### Your task
Copy each line below containing "Close".

══════════════════════════════

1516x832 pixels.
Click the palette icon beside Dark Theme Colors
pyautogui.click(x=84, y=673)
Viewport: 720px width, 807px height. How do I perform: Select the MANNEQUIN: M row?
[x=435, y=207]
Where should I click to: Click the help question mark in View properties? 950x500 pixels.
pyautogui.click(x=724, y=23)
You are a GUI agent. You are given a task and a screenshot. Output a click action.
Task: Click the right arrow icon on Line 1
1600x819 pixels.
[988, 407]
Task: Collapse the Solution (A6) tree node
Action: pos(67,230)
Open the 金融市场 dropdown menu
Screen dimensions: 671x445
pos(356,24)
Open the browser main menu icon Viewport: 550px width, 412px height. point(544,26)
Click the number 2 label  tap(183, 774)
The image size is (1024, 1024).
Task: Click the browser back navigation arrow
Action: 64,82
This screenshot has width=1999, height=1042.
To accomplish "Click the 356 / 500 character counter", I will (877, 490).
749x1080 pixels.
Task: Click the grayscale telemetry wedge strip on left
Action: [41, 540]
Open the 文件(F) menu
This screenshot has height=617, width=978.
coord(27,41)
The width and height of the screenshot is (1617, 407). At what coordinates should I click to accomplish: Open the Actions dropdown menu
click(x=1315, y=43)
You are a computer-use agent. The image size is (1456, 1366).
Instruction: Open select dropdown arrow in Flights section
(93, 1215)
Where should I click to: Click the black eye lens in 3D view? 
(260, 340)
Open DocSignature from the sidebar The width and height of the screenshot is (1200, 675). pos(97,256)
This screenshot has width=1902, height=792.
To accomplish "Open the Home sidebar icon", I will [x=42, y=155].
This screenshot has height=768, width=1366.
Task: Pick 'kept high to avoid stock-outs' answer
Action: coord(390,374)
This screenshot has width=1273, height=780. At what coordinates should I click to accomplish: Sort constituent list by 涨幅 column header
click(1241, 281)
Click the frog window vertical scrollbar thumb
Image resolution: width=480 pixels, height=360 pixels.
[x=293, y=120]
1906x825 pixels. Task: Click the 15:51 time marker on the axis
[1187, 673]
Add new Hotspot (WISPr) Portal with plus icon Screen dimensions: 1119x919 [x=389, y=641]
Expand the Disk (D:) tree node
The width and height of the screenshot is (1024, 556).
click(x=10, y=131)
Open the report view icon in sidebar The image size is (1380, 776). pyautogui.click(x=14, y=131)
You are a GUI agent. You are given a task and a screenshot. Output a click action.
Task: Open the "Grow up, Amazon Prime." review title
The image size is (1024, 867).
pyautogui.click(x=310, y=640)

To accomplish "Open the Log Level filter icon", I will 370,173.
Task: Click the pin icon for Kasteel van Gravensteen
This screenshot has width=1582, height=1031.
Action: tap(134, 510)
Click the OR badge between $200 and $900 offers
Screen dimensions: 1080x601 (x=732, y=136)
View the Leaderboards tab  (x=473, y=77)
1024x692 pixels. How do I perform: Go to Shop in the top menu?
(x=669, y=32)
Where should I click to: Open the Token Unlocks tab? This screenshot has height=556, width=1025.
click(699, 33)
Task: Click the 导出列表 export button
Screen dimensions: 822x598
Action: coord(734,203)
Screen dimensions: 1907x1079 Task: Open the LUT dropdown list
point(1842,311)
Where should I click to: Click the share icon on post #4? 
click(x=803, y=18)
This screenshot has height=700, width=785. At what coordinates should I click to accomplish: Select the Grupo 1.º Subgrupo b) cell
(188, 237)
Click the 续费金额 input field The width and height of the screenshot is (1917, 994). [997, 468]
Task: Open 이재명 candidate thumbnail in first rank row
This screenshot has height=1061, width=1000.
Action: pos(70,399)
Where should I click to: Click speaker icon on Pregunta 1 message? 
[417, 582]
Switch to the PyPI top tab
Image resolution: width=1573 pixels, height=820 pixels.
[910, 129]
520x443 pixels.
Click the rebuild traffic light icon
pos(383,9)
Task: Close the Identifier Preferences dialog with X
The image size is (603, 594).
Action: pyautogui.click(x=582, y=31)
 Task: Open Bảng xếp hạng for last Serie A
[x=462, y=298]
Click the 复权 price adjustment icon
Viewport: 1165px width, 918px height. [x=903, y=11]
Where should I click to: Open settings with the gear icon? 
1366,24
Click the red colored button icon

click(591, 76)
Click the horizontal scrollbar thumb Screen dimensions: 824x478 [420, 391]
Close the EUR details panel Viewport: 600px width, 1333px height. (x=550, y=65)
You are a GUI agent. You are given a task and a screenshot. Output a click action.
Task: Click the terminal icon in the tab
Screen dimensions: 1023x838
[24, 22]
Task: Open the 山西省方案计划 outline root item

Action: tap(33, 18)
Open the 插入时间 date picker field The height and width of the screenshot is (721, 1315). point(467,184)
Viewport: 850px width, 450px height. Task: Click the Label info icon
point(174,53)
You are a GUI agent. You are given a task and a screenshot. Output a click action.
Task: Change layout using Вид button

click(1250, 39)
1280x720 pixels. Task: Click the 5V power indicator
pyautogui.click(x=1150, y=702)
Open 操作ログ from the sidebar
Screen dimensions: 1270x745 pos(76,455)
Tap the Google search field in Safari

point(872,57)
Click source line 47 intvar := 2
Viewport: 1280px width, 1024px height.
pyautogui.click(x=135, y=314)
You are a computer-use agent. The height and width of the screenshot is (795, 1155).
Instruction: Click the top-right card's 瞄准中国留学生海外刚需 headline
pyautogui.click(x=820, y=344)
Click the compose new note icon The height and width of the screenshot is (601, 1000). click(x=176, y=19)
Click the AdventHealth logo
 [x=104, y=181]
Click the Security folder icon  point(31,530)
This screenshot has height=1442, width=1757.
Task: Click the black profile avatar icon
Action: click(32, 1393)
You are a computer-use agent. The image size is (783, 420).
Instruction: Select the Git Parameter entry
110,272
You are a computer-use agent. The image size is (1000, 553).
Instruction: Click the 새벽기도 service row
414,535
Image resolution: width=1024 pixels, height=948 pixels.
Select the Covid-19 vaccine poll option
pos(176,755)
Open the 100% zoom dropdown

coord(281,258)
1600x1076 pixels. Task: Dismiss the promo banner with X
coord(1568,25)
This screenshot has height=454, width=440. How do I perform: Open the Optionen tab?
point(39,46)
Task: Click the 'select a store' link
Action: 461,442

══════════════════════════════

### Problem solution
Task: Close the Identifier Preferences dialog with X
Close the EUR details panel Viewport: 600px width, 1333px height. (x=550, y=65)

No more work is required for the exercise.